• _Exercise aim_
Reproduce every one of the following entries verbatim, preserving each line without alteration.

• _Recorded information_

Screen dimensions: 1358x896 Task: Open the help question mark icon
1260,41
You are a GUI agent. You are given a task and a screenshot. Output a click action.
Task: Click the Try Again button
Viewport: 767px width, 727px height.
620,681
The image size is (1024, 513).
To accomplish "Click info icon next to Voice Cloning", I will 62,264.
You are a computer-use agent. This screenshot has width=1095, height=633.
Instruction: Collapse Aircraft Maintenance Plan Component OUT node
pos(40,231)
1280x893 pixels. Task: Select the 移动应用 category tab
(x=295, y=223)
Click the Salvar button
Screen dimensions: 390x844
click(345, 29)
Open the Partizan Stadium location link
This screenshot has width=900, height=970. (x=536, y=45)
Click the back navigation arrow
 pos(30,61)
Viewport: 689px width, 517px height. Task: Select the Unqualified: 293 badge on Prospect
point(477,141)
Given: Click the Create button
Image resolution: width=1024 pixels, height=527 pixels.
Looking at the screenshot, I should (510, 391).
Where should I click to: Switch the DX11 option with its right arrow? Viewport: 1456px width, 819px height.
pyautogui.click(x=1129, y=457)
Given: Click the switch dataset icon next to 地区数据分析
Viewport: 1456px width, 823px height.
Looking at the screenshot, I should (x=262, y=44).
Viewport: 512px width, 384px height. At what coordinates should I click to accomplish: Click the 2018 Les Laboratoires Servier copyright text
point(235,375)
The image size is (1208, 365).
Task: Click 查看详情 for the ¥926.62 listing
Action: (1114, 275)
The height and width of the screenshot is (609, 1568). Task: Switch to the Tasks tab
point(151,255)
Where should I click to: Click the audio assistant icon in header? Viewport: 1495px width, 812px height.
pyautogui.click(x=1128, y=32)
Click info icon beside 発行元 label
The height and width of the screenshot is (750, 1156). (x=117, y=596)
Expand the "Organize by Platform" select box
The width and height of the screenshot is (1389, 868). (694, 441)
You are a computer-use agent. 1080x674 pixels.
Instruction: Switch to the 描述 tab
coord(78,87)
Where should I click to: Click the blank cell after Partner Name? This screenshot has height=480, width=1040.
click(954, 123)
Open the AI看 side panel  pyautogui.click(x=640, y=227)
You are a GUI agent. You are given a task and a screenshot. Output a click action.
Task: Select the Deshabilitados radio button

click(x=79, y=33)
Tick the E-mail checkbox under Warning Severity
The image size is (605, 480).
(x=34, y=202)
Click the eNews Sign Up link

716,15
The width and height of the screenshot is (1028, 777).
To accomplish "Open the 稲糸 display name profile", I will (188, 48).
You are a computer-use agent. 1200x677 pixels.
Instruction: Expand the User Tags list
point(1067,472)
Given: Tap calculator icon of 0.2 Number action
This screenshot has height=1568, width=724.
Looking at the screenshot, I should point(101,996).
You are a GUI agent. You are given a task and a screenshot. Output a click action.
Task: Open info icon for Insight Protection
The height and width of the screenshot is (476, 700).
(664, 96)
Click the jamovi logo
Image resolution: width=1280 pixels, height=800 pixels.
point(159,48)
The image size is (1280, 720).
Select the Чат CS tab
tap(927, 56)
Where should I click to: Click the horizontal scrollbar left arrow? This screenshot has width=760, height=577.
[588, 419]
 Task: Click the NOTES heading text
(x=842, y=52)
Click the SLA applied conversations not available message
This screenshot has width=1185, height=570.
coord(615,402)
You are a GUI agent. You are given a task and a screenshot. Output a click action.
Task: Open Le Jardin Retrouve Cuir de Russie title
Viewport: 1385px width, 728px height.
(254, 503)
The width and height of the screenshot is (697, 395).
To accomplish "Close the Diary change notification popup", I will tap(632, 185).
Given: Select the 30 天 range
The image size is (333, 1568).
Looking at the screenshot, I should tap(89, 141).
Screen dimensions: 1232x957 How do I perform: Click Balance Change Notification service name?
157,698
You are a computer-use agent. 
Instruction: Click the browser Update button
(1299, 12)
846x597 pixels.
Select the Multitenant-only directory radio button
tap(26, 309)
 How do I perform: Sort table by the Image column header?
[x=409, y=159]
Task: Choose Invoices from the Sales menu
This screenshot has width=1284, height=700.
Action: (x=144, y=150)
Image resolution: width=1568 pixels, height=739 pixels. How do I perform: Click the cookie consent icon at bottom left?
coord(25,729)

• _The result_
Screen dimensions: 1358x896 Task: Open the help question mark icon
1260,41
You are a GUI agent. You are given a task and a screenshot. Output a click action.
Task: Click the Try Again button
Viewport: 767px width, 727px height.
620,681
The image size is (1024, 513).
To accomplish "Click info icon next to Voice Cloning", I will 62,264.
You are a computer-use agent. This screenshot has width=1095, height=633.
Instruction: Collapse Aircraft Maintenance Plan Component OUT node
pos(40,231)
1280x893 pixels. Task: Select the 移动应用 category tab
(x=295, y=223)
Click the Salvar button
Screen dimensions: 390x844
click(345, 29)
Open the Partizan Stadium location link
This screenshot has width=900, height=970. (x=536, y=45)
Click the back navigation arrow
 pos(30,61)
Viewport: 689px width, 517px height. Task: Select the Unqualified: 293 badge on Prospect
point(477,141)
Given: Click the Create button
Image resolution: width=1024 pixels, height=527 pixels.
Looking at the screenshot, I should (510, 391).
Where should I click to: Switch the DX11 option with its right arrow? Viewport: 1456px width, 819px height.
pyautogui.click(x=1129, y=457)
Given: Click the switch dataset icon next to 地区数据分析
Viewport: 1456px width, 823px height.
Looking at the screenshot, I should (x=262, y=44).
Viewport: 512px width, 384px height. At what coordinates should I click to accomplish: Click the 2018 Les Laboratoires Servier copyright text
point(235,375)
The image size is (1208, 365).
Task: Click 查看详情 for the ¥926.62 listing
Action: (1114, 275)
The height and width of the screenshot is (609, 1568). Task: Switch to the Tasks tab
point(151,255)
Where should I click to: Click the audio assistant icon in header? Viewport: 1495px width, 812px height.
pyautogui.click(x=1128, y=32)
Click info icon beside 発行元 label
The height and width of the screenshot is (750, 1156). (x=117, y=596)
Expand the "Organize by Platform" select box
The width and height of the screenshot is (1389, 868). (694, 441)
You are a computer-use agent. 1080x674 pixels.
Instruction: Switch to the 描述 tab
coord(78,87)
Where should I click to: Click the blank cell after Partner Name? This screenshot has height=480, width=1040.
click(954, 123)
Open the AI看 side panel  pyautogui.click(x=640, y=227)
You are a GUI agent. You are given a task and a screenshot. Output a click action.
Task: Select the Deshabilitados radio button

click(x=79, y=33)
Tick the E-mail checkbox under Warning Severity
The image size is (605, 480).
(x=34, y=202)
Click the eNews Sign Up link

716,15
The width and height of the screenshot is (1028, 777).
To accomplish "Open the 稲糸 display name profile", I will (188, 48).
You are a computer-use agent. 1200x677 pixels.
Instruction: Expand the User Tags list
point(1067,472)
Given: Tap calculator icon of 0.2 Number action
This screenshot has height=1568, width=724.
Looking at the screenshot, I should point(101,996).
You are a GUI agent. You are given a task and a screenshot. Output a click action.
Task: Open info icon for Insight Protection
The height and width of the screenshot is (476, 700).
(664, 96)
Click the jamovi logo
Image resolution: width=1280 pixels, height=800 pixels.
point(159,48)
The image size is (1280, 720).
Select the Чат CS tab
tap(927, 56)
Where should I click to: Click the horizontal scrollbar left arrow? This screenshot has width=760, height=577.
[588, 419]
 Task: Click the NOTES heading text
(x=842, y=52)
Click the SLA applied conversations not available message
This screenshot has width=1185, height=570.
coord(615,402)
You are a GUI agent. You are given a task and a screenshot. Output a click action.
Task: Open Le Jardin Retrouve Cuir de Russie title
Viewport: 1385px width, 728px height.
(254, 503)
The width and height of the screenshot is (697, 395).
To accomplish "Close the Diary change notification popup", I will tap(632, 185).
Given: Select the 30 天 range
The image size is (333, 1568).
Looking at the screenshot, I should tap(89, 141).
Screen dimensions: 1232x957 How do I perform: Click Balance Change Notification service name?
157,698
You are a computer-use agent. 
Instruction: Click the browser Update button
(1299, 12)
846x597 pixels.
Select the Multitenant-only directory radio button
tap(26, 309)
 How do I perform: Sort table by the Image column header?
[x=409, y=159]
Task: Choose Invoices from the Sales menu
This screenshot has width=1284, height=700.
Action: (x=144, y=150)
Image resolution: width=1568 pixels, height=739 pixels. How do I perform: Click the cookie consent icon at bottom left?
coord(25,729)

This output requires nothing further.